## Document extract
# lifespan of MM g porteri?



## ducks (Mar 28, 2010)

How long is it usual for a MM G porteri to live - and are there any signs of them being ready to go, or do they just curl up and die, as it were?

The boy's first T (Cedric, and no, I don't know why) is coming up for two years since his moult into an MM, and I wondered how long they typically live? I've found rough ideas, but nothing very species specific...


----------



## Poxicator (Nov 14, 2007)

Really depends how well its kept. Some people seem to decide their males will die off almost as soon as they mature. But, with watering and small feeding they last quite a while.
Grammostola, Brachypelma and Aphonopelma are likely to live a maximum of 3 years as MM, however there are always instances where they live even longer than that. The nail in the coffin is if they try to moult again.


----------



## spidersnake (Dec 1, 2009)

Males of nearly all species usually live 5-7 years.


----------



## Craig Mackay (Feb 2, 2009)

I have a MM G. porteri here that is pushing 4 years mature now. He's still making sperm webs, eating and drinking so he seems to be doing pretty well.


----------



## Stelios (Aug 28, 2009)

spidersnake said:


> Males of nearly all species usually live 5-7 years.


Piffle.


----------



## spidersnake (Dec 1, 2009)

spidersnake said:


> Males of nearly all species usually live 5-7 years.


I was only repeating what I have been told & read on many occasions. As I'm wrong I'll hold my hands up & admit my mistake.
So what is a reasonable life to expect from a male T?


----------



## 8and6 (Jan 19, 2010)

it varies vastly, as little as a year if you are lucky from species such as L.violaceopes,but G.porteri can live well in excess of 5 years if conditions are right


----------



## Craig Mackay (Feb 2, 2009)

## Data
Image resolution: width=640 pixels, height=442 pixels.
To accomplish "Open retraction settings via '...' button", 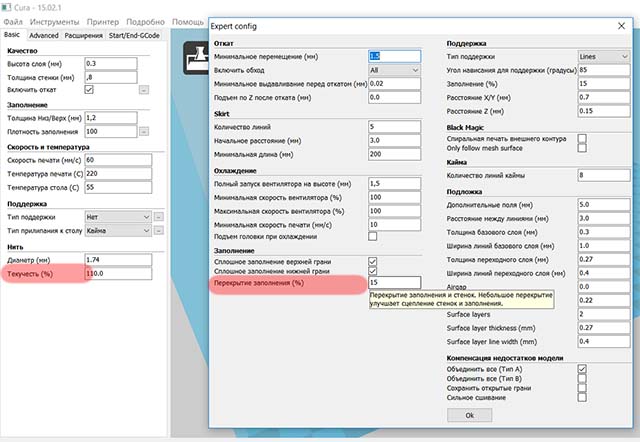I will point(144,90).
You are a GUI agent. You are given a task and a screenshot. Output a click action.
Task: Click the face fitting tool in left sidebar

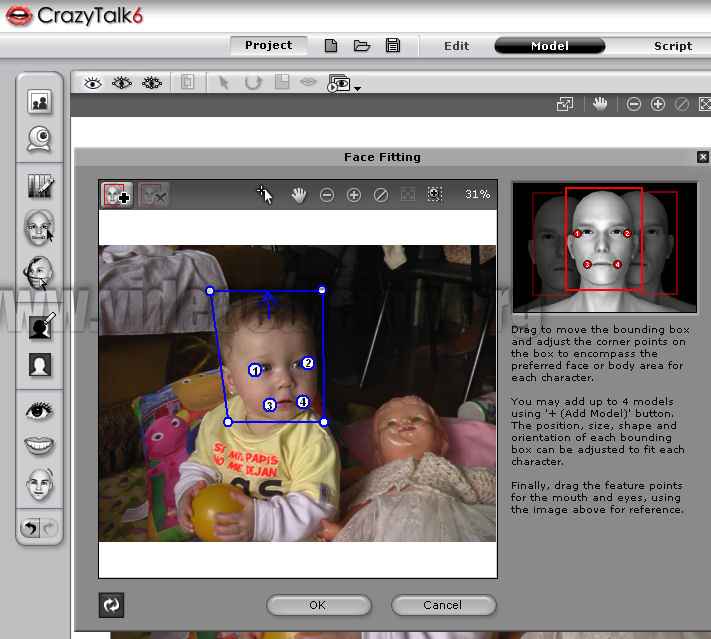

## What you need to do
**A)** In the forum thread on mature male G. porteri lifespan, what does Poxicator call "the nail in the coffin"?
**B)** Continue the forum thread on mature male G. porteri lifespan from the point where it stops.

## Task-by-task answers
**A)** The spider trying to moult again.

**B)**
spidersnake said:


> I was only repeating what I have been told & read on many occasions. As I'm wrong I'll hold my hands up & admit my mistake.
> So what is a reasonable life to expect from a male T?


The original poster is referring to males once they have matured. Do you mean a total life expectancy from sling? It's largely species dependent but also influenced by other factors such as feeding and temperature. It's often said, at least in captivity, that longevity may be closely linked to growth rate which can be influenced by the rate/amount of feeding and temperature. In some species males may reach maturity in 12-24 months and last between 0-18 months once mature. In other species, usually the slow growing ones like Grammostola, males can take 5-10 years to reach sexual maturity and once mature tend to live on a fair bit longer relatively. These figures are rough approximations and it can vary wildly both between and within species.


----------



## ducks (Mar 28, 2010)

Thanks guys; so I reckon Cedric has life in him yet  Nice to know.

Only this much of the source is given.